As Quennu felt her way forward into the darkness, cold greasy water trickled down the walls over her hands. Soon the tunnel closed in so she had to bend over and then crawl. Sharp rocks cut her knees. When the tunnel opened enough for Quennu to stand up again, she blew her whistle as loudly as she could. But there was no answer, only silence. It was as if the black tunnel swallowed all sound.
Quennu, a young girl, fears only one thing in her prehistoric world--the cave bear. A Shaman gives her a bear tooth as a charm to protect her from the bear, but Quennu loses it on the way to the tunnels with her clan. Retracing her steps to look for the charm, Quennu becomes separated from the group. Having found the tooth, she makes her way through the dark passage. She imagines that the bear is near, his scent permeating the cavern. Her heart pounding, Quennu continues along the passage, following the sound of the clan's drums and flutes. When she arrives at the huge cavern, she joins the other cave artists, and, taking paint, moss and sticks, she draws the cave bear with its sharp teeth and curving claws.

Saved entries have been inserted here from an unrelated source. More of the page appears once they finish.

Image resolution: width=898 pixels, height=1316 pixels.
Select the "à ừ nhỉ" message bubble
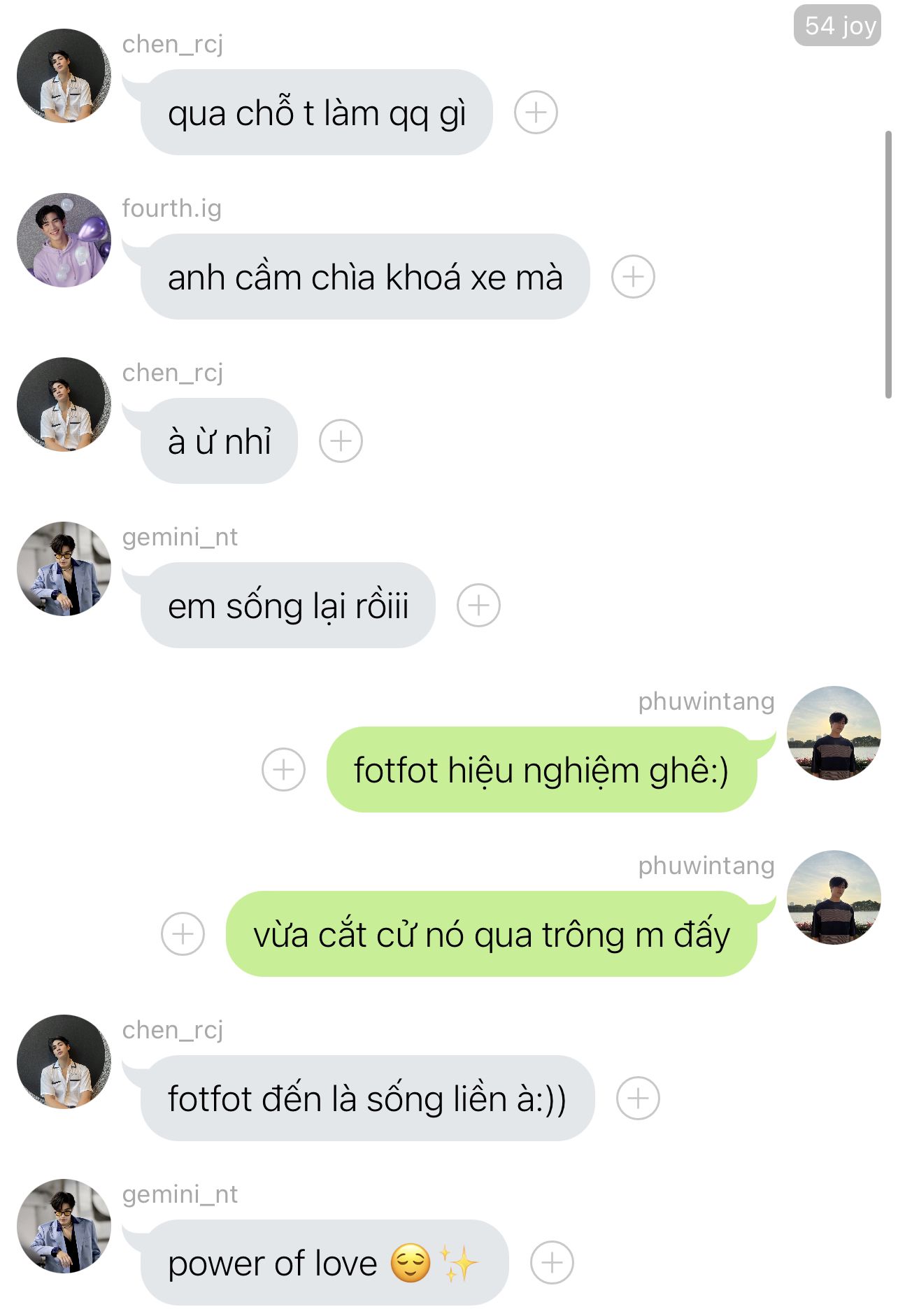point(219,441)
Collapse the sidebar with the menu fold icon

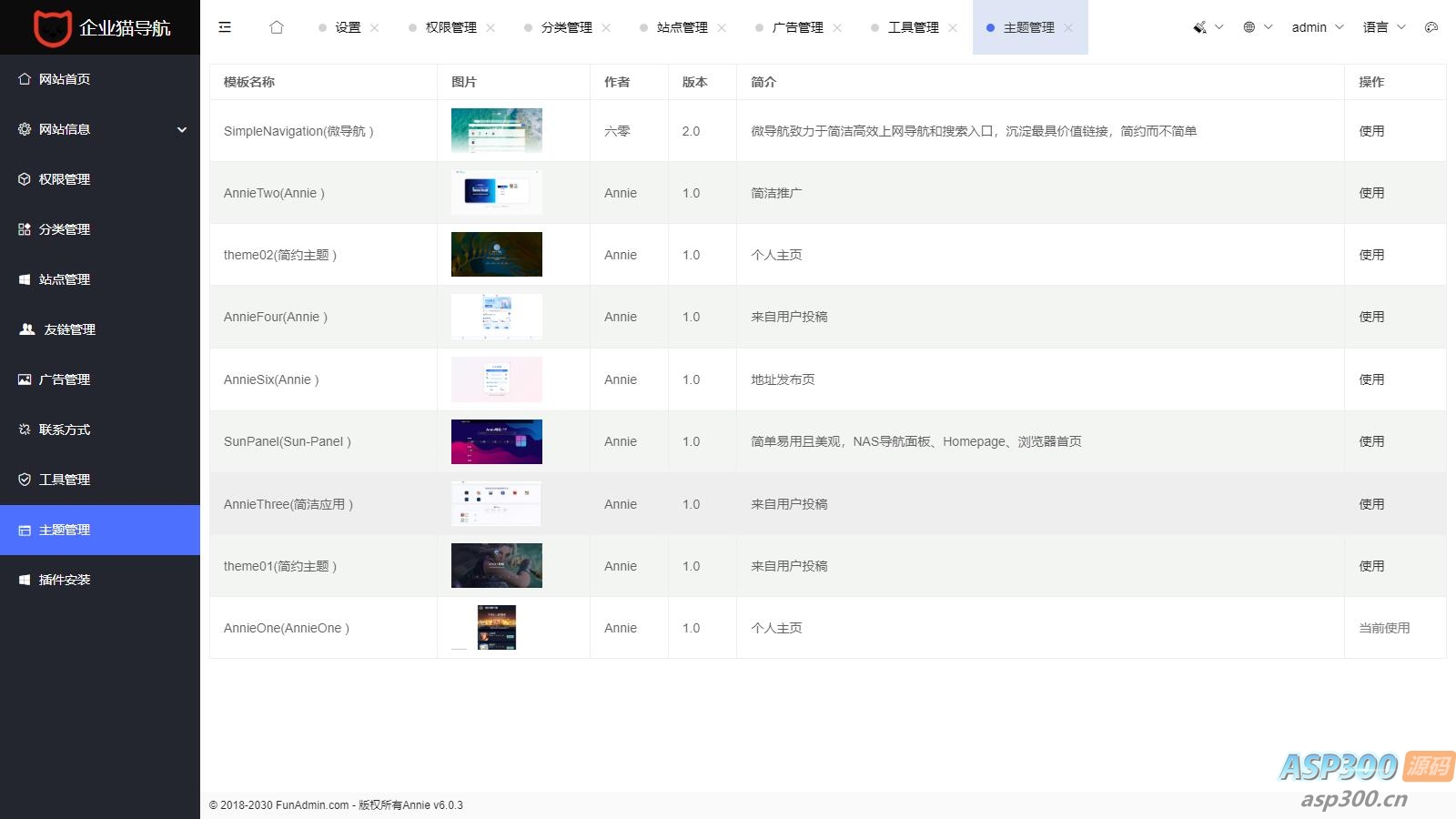(x=225, y=27)
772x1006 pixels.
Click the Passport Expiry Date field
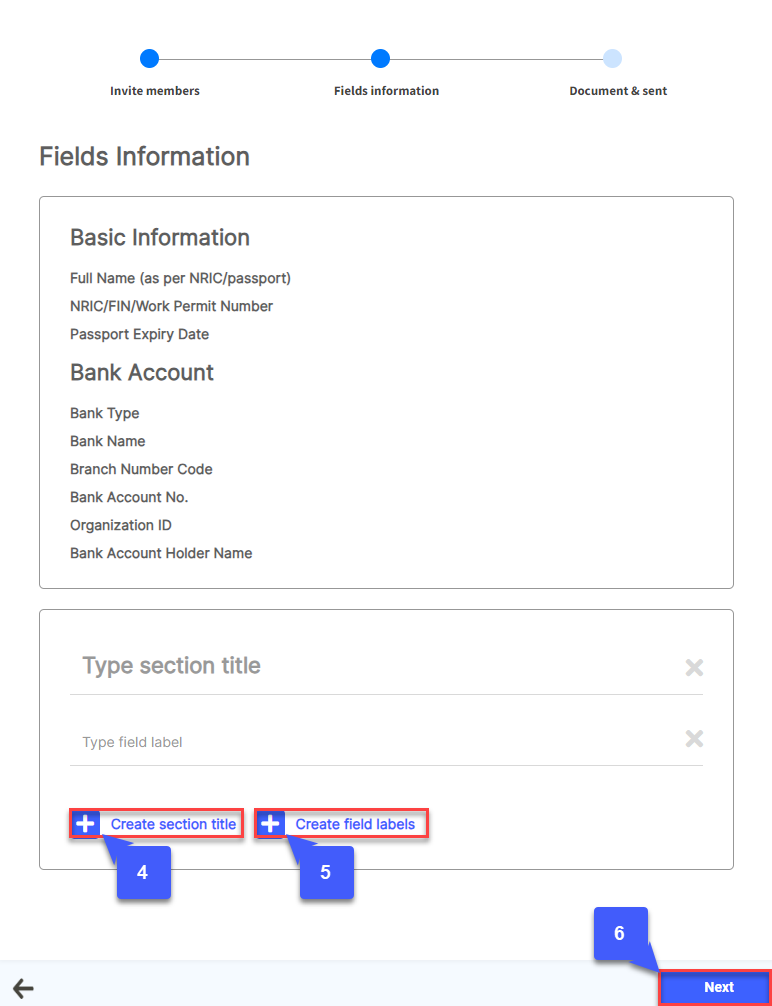[x=139, y=334]
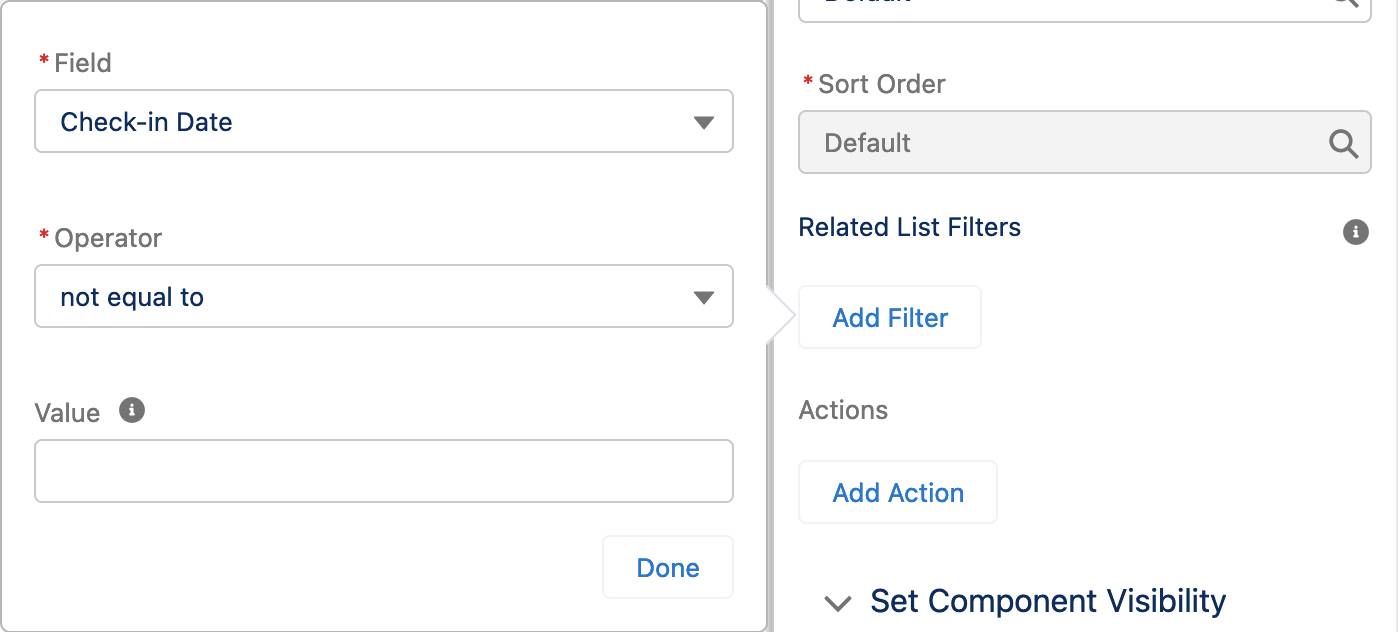Add a new related list filter

[890, 318]
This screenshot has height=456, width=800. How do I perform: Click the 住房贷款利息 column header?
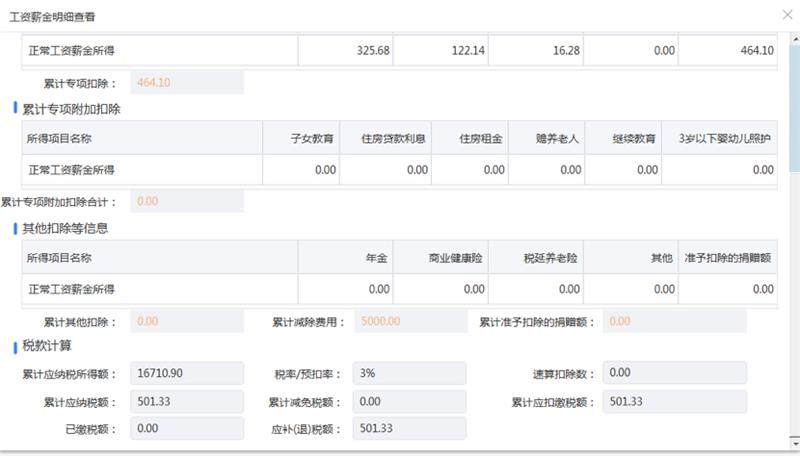pyautogui.click(x=394, y=138)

      Children will identify with Quennu as her imagination runs wild and she tries to overcome her fear. Though obviously a work of fiction, but based on fact, this story not only serves to teach youngsters about life in prehistoric times, but it also suggests that, in many ways, children today are not much different from children long ago. Day captures the feeling of the time and the physical setting. Her writing style is quiet and soothing as she tells Quennu's story. The use of simple vocabulary also matches the mood, time and place. A brief, one-page description of the first artists appears on the last page of the book.

      Rendered in a combination of watercolours and printmaking techniques, the illustrations are inspired by the prehistoric art found in the Caves of Lascaux, in France. In many cases, they look as if they are drawn with charcoal sticks, then filled in with colour. Primitive and full of life, they suit the text and the mood perfectly. All illustrations are double-page spreads. The text appears in a white rectangle bordered by a thin band of colour to set it apart from the illustrations.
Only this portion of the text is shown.